Il censimento nei Balcani
Lo ha chiesto l'Unione Europea e rischia di risvegliare tensioni etniche irrisolte
L’Unione Europea ha chiesto ai suoi paesi membri di fare uno studio della propria popolazione entro il 2011, e ha allargato questa richiesta ai paesi candidati all’ingresso nell’unione. Tra questi ci sono i paesi dei Balcani, che quindi sono prossimi a una approfondita indagine sulla propria popolazione. Il censimento, però, rischia di risvegliare tensioni etniche irrisolte. Presseurop ha tradotto in italiano l’articolo sul tema di Politika, il principale quotidiano serbo.
Il censimento delle popolazioni che dovrebbe essere organizzato quest’anno nei Balcani avrà un importante significato politico. L’aggiornamento dei dati demografici, economici e sociali avrà probabilmente conseguenze sui rapporti fra gli stati, rischierà di riaprire vecchie ferite e di ricordare le promesse non mantenute.
Il censimento fornirà senza dubbio un’immagine statistica credibile delle nostre vite. La prova numerica della pulizia etnica? È probabile. La ricomposizione confessionale della regione? Senza dubbio. Aiuterà ad adattare le liste elettorali alla realtà demografica? È possibile.
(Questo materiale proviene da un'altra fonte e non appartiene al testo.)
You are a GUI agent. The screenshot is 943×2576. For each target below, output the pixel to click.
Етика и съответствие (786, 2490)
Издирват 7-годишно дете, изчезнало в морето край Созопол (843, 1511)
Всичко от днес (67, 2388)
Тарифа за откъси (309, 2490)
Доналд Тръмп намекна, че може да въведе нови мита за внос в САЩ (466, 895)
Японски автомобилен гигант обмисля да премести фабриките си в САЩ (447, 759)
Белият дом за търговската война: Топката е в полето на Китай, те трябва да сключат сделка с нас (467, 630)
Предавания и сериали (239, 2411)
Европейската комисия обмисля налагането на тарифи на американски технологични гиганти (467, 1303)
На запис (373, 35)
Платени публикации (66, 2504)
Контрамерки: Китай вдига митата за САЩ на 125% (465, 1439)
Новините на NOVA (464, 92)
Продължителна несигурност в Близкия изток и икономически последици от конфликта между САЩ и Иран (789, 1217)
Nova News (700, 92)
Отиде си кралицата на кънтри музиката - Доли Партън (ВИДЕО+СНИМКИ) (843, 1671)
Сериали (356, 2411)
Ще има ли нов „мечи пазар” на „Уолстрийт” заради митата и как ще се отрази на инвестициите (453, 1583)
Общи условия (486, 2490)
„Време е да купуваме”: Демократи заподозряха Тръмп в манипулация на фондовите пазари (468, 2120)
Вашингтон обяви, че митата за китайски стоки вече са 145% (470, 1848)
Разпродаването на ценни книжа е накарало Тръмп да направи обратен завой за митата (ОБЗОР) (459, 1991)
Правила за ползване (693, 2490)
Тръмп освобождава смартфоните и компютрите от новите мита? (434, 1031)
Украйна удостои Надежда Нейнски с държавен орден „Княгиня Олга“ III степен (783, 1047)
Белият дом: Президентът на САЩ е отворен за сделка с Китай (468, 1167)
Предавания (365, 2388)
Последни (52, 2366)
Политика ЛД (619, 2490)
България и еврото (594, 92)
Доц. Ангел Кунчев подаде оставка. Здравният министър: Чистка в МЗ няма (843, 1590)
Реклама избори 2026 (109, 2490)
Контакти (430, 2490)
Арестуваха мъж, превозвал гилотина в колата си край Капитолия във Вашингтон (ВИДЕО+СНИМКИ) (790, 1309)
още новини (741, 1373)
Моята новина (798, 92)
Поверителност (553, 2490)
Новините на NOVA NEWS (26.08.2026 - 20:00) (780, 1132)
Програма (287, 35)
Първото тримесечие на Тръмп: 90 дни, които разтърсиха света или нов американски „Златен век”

Il censimento, previsto inizialmente per la Serbia in aprile, è stato rimandato a ottobre. A causa della mancanza di denaro nelle casse dello stato, l’Unione europea ha dovuto aiutare finanziariamente Belgrado. Ma la Serbia prende tempo per rispondere alle richieste di Bruxelles, che chiede dati precisi sulle condizioni dei paesi candidati all’adesione [tutti i paesi dell’Ue dovranno procedere a un’inchiesta sulla loro popolazione nel 2011]. E in questo modo rischia di ricevere in ritardo anche i fondi destinati a questi paesi.
Dubito che le statistiche faranno piacere al potere. Probabilmente ricorderanno fatti spiacevoli che si è cercato di cancellare. Per esempio, il paese deve fare i conti con il problema della “peste bianca”, la denatalità: ogni anno la Serbia perde fra 30 e 40mila abitanti, all’incirca una città in meno ogni anno. Il censimento metterà anche in evidenza il problema della fuga dei cervelli. Ci ricorderà che siamo il terzo paese europeo, dopo l’Irlanda e l’Ungheria, con una diaspora equivalente alla popolazione che vive nel paese, o che siamo il quarto paese più pessimista del mondo.